Fatal is my stroke!"
(perhaps quoted from a familiar elegy). And yet I—I thought (chap. xxii. 21; Ps. xxx. 7), Only this—no more than this—is my sickness: I can bear it! (חליי אשאנ אך וה; LXX. σου, Vulg. mea). The people had never fully realized the threatenings of the prophets, until they began to be accomplished. When they heard them, they had said, half-incredulously, half-mockingly, Is that all? Their false guides, too, had treated apparent danger as a thing of little moment, assuring them that their half reforms, and zealous outward worship, were sufficient to turn away the Divine displeasure (vi. 14). And so they said to themselves, as sinners are still in the habit of saying, "If the worst come to the worst, I can bear it.
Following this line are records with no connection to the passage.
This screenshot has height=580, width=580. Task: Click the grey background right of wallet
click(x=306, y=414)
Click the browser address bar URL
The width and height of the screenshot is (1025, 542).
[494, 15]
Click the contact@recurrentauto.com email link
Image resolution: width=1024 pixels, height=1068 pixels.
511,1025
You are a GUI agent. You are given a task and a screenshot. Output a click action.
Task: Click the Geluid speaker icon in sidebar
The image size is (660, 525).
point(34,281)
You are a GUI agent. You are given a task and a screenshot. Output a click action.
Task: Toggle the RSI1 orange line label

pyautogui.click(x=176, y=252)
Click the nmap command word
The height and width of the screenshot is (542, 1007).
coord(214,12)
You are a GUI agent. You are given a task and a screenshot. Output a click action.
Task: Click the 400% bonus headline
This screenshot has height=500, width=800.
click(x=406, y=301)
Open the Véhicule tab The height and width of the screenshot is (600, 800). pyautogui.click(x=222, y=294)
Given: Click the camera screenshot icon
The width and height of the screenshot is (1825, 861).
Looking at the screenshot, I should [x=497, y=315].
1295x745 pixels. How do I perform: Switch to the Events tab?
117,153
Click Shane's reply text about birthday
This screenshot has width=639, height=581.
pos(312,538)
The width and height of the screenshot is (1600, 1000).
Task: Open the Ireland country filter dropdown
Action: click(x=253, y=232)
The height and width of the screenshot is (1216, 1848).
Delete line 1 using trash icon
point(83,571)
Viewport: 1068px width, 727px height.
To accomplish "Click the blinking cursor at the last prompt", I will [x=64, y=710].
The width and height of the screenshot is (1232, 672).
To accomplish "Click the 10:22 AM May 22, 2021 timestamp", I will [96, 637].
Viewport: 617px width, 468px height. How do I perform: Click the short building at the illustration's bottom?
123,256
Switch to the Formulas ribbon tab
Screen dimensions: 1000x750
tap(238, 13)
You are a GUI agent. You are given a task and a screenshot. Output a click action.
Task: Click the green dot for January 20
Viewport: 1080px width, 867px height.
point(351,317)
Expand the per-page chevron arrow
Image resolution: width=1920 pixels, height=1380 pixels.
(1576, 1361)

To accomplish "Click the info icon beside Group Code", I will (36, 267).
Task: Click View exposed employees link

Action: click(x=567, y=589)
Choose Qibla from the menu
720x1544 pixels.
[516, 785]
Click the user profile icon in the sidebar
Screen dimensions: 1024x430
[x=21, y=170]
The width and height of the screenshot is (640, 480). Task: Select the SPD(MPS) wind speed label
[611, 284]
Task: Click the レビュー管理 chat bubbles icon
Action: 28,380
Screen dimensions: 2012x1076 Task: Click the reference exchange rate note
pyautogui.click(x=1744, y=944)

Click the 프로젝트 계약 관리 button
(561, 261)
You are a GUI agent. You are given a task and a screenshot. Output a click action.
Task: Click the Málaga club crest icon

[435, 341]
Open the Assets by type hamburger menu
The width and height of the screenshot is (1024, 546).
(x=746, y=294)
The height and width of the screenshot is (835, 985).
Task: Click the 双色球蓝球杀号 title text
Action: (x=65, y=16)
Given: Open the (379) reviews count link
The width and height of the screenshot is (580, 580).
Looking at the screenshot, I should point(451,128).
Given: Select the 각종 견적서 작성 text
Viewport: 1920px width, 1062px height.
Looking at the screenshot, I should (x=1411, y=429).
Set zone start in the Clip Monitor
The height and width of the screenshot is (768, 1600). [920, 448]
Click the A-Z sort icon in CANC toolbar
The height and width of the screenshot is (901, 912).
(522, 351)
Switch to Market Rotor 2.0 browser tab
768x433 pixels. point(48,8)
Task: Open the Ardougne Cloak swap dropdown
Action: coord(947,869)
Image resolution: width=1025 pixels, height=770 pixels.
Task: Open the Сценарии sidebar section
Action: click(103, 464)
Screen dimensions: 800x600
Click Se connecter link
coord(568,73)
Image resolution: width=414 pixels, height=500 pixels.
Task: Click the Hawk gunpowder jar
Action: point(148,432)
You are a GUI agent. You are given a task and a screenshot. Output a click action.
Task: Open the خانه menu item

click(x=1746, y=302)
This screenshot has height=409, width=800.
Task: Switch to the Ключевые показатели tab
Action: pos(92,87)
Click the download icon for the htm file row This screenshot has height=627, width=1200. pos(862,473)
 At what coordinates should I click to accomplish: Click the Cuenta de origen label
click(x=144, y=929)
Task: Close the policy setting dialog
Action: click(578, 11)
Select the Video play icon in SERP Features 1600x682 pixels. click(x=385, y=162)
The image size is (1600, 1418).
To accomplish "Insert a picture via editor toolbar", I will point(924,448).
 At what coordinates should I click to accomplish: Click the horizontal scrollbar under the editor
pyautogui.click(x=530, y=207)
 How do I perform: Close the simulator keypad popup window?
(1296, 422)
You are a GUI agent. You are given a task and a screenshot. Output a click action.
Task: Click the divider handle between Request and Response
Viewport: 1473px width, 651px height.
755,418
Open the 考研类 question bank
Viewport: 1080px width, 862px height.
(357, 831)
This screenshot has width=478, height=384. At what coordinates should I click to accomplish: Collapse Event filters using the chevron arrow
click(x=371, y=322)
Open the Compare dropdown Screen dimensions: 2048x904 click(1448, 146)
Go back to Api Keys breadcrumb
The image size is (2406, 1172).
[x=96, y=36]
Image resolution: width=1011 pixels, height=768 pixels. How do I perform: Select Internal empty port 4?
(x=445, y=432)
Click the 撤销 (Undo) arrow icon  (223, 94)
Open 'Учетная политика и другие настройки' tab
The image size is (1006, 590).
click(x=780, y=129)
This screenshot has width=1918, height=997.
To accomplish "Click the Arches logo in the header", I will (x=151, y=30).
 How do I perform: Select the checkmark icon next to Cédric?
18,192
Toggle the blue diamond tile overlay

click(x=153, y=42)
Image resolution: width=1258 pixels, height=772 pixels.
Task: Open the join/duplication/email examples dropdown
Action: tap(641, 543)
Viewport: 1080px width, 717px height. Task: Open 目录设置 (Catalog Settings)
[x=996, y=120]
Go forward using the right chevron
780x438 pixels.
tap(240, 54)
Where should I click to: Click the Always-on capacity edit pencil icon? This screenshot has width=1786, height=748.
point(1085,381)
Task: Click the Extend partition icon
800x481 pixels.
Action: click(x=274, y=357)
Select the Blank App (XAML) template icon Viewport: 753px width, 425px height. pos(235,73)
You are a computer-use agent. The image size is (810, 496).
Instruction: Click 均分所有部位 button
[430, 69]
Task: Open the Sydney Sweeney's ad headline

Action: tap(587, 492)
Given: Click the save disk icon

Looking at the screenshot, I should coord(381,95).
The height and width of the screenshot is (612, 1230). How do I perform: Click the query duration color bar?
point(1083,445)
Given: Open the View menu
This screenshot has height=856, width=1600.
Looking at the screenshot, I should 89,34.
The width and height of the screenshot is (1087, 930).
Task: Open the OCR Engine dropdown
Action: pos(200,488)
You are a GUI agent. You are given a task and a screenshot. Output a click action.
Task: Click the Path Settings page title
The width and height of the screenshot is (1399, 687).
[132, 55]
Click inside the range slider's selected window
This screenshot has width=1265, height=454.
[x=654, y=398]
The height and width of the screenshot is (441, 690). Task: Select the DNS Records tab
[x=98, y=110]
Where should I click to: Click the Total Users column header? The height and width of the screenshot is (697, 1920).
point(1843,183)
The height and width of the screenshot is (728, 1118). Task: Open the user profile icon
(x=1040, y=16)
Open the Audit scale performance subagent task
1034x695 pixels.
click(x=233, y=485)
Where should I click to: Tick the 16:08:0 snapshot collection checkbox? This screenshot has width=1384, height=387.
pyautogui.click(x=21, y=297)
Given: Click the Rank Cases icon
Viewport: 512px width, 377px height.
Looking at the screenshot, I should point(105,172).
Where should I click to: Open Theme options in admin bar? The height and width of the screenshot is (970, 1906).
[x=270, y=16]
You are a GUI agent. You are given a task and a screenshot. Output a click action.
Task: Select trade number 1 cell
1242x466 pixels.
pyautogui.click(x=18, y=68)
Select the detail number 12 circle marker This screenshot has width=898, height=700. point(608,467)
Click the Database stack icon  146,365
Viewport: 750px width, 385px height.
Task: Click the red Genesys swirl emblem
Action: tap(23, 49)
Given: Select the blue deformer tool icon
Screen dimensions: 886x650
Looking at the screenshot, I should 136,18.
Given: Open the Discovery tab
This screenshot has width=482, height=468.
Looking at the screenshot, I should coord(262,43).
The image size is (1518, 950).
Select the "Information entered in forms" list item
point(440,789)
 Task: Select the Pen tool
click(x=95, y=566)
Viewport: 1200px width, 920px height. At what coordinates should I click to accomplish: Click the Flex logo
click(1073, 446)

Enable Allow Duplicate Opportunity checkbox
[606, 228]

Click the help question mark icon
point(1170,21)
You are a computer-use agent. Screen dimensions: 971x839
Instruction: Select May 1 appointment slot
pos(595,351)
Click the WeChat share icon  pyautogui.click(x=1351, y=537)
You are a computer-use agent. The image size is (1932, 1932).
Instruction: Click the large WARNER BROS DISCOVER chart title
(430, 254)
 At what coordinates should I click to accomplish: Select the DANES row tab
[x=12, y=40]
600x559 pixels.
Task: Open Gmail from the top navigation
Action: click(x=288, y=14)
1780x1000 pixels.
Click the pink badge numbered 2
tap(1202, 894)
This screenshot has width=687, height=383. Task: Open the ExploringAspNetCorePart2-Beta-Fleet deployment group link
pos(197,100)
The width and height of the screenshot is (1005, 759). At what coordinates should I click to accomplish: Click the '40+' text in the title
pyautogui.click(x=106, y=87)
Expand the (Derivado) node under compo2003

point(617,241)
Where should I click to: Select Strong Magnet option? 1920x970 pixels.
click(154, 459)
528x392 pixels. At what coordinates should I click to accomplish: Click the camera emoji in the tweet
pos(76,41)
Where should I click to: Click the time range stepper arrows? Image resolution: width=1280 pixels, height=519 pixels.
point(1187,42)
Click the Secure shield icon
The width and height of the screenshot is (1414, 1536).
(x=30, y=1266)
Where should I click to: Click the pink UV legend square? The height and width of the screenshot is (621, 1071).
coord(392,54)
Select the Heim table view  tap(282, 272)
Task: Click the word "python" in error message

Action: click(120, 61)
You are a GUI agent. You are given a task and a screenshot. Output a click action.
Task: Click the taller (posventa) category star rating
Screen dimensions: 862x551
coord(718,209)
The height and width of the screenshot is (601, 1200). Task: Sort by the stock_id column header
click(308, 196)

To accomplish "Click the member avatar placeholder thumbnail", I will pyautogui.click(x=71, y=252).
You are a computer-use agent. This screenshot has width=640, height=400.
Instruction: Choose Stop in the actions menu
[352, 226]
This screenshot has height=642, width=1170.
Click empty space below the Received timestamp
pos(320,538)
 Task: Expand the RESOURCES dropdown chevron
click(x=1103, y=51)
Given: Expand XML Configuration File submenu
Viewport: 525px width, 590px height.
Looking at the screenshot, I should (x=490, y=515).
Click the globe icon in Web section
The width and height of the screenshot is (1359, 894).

Besides, God is merciful, and things may turn out better for frail humanity than your preachers of wrath and woe predict. Meanwhile—I shall do as I please, and take my chance of the issue."
The lament of the mourning mother continues: My tent is laid waste and all my cords are broken; My sons went forth of me (to battle) and are not; There is none to spread my tent any more, And to set up my curtains (cf. Amos ix. 11). Overhearing, as it were, this sorrowful lamentation (qinah), the prophet interposes with the reason of the calamity: For the shepherds became brutish or behaved foolishly, stulte egerunt (Vulg.)—the leaders of the nation shewed themselves as insensate and silly as cattle—and Iahvah they sought not (ii. 8); Therefore—as they had no regard for Divine counsel—they dealt not wisely (iii. 15, ix. 23, xx. 11), and all their flock was scattered abroad.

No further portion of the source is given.